Se il papa sbaglia

Benedetto XVI ha infine dimostrato, dopo 2000 anni, in modo definitivo e incontrovertibile, la dottrina della fallibilità del papa. Il pontefice che la stampa inglese insiste a definire «il rottweiler di dio», l'ex prefetto del Santo Uffizio, è riuscito a sgretolare uno dei cardini dell'ortodossia cattolica: prima con i suoi attacchi al limite della goffaggine contro Maometto, durante la visita in Germania e, ieri, con le sue «quasi scuse» e la sua «desolazione» di fronte alla marea crescente di proteste tra il miliardo e 300 milioni di musulmani nel mondo. Il papa sbaglia.
Ma la disfatta teologica impallidisce di fronte al disastro diplomatico e politico, il più grave per la Chiesa cattolica da mezzo secolo. Che bisogno aveva infatti Ratzinger di riesumare una frase del 1391 («di nuovo, Maometto ha portato solo cose cattive e disumane»), pronunciata per di più da un imperatore, Manuele II Paleologo, che da bambino era stato prigioniero dei turchi, che vedeva il suo impero spazzato via dagli ottomani, e che quindi non poteva certo esprimere un'opinione distaccata?
Se proprio voleva mostrare come non si propaga la fede con la spada, perché non ricorrere alla storia cristiana, citando le crociate o la conversione forzata degli indios americani? Con le sue parole ha dato più di un argomento a quei musulmani che vedono nelle guerre di oggi una riedizione delle crociate. Con la sua «maldestra» citazione, il papa ha innescato una crisi assai più grave di quella delle vignette su Maometto: non è un giornalista a esprimersi, ma la guida spirituale di un miliardo di cattolici. A differenza della crisi delle vignette, in gran parte orchestrata dai governi islamici, questa volta la furia è spontanea e la «desolazione» non basterà a calmare la collera. Già nell'Islam molti la considerano insufficiente e il Marocco ha ritirato l'ambasciatore presso la Santa Sede. Dall'altro canto scuse ancora più esplicite, quali chiede il New York Times in un durissimo editoriale, segnerebbero per gli islamici una vittoria insperata.

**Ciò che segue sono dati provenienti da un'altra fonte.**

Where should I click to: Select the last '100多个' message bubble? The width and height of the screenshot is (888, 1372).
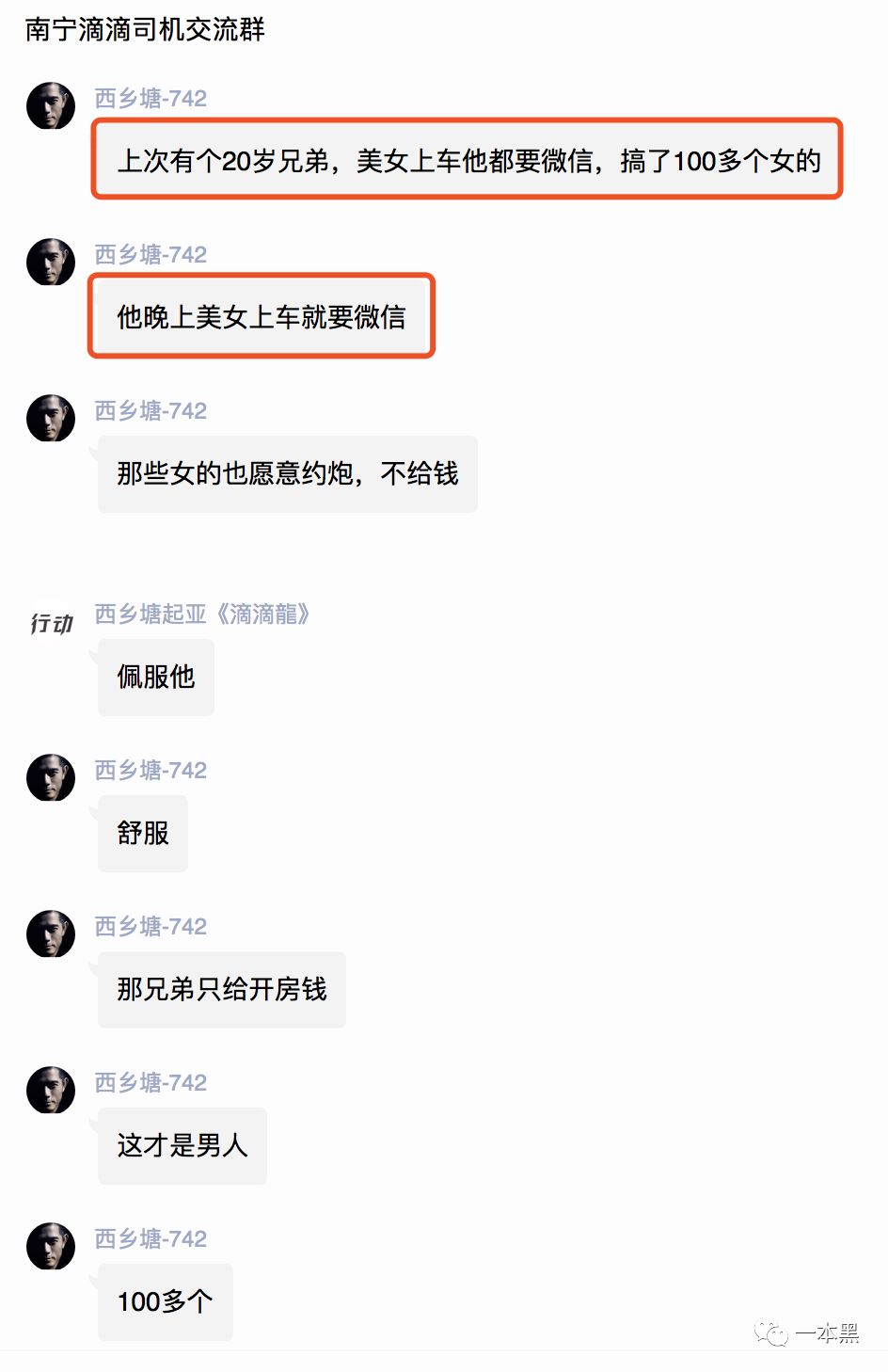166,1302
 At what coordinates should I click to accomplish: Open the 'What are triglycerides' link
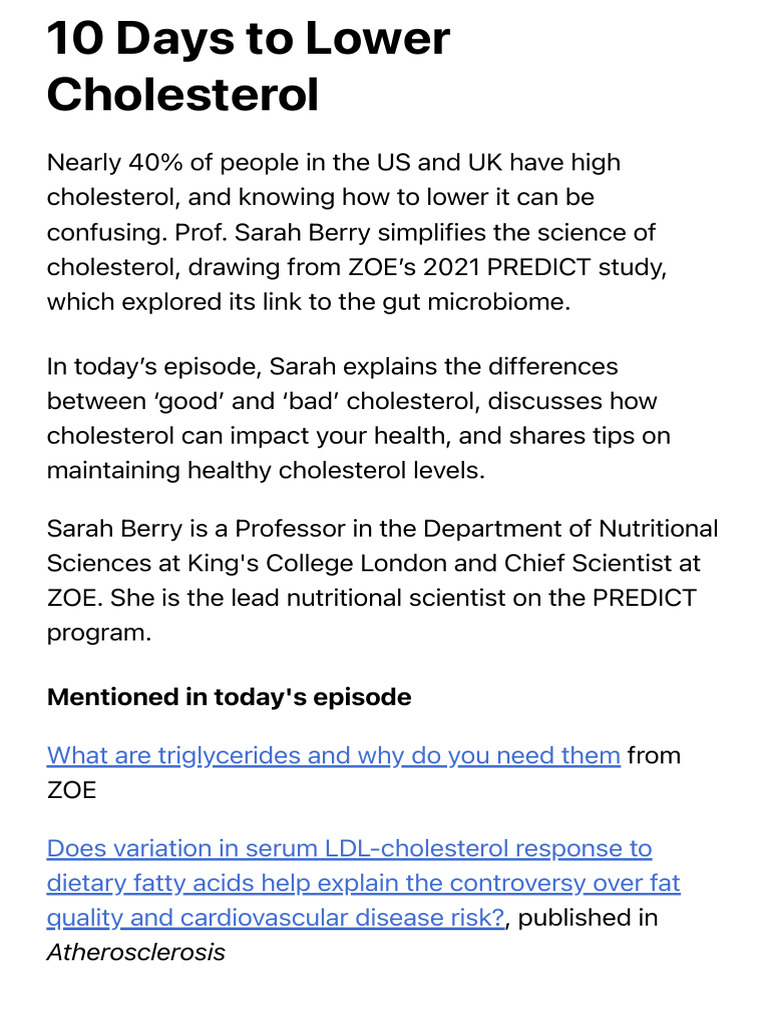click(x=333, y=756)
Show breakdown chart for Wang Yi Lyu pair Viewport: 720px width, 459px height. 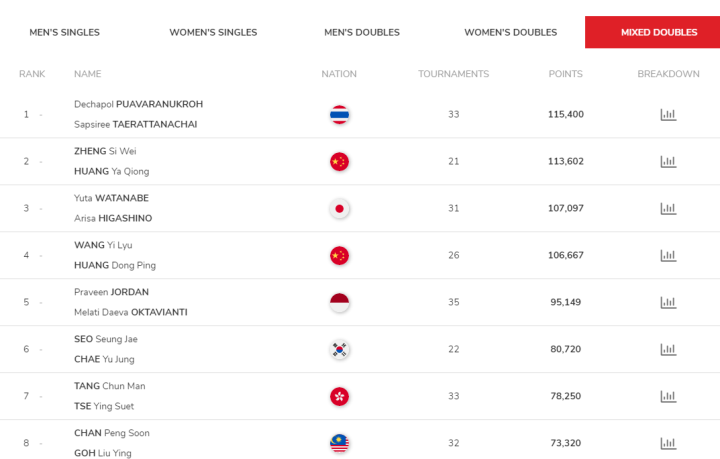coord(668,256)
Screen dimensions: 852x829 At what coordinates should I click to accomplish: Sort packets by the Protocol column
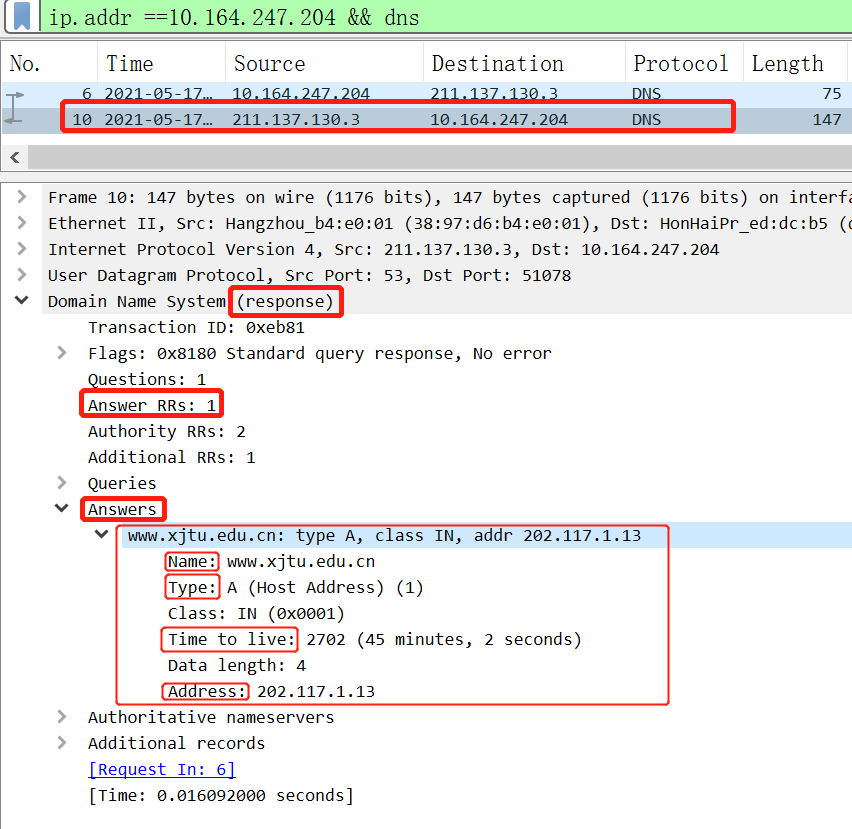click(680, 63)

Si potrebbe dire che uno stimato intellettuale non fa un buon politico, e tanto meno un grande vicario di Cristo. Il fatto è però che Benedetto XVI non è nuovo a questi atteggiamenti. Non a caso una delle sue prime decisioni era stata di rimuovere l'esperto vaticano dell'Islam, l'arcivescovo Michael Fizgerald, presidente della commissione per il dialogo interreligioso, e di esiliarlo come nunzio apostolico in Egitto. Attizzando la furia delle moltitudini islamiche Ratzinger alimenta il fanatismo che dice di voler combattere.
L'esternazione pontificia ci ha infatti procurato l'iscrizione non richiesta al club dei bersagli dei terroristi iracheni e somali che ora minacciano attentati a Roma. Così Benedetto XVI scatena quella guerra santa che ostenta di aborrire.
Perfino per la rigidità dottrinale teutonica sembra una miopia eccessiva. Viene il sospetto che, al contrario, lo scopo recondito della gaffe fosse per il navigato prelato proprio quello di creare le condizioni per un vero «scontro di civiltà». O è così, o i tempi del suo pontificato rischiano di accorciarsi drammaticamente: dagli esempi recenti del passato non risulta che la curia abbia molta pazienza nei confronti dei gaffeurs.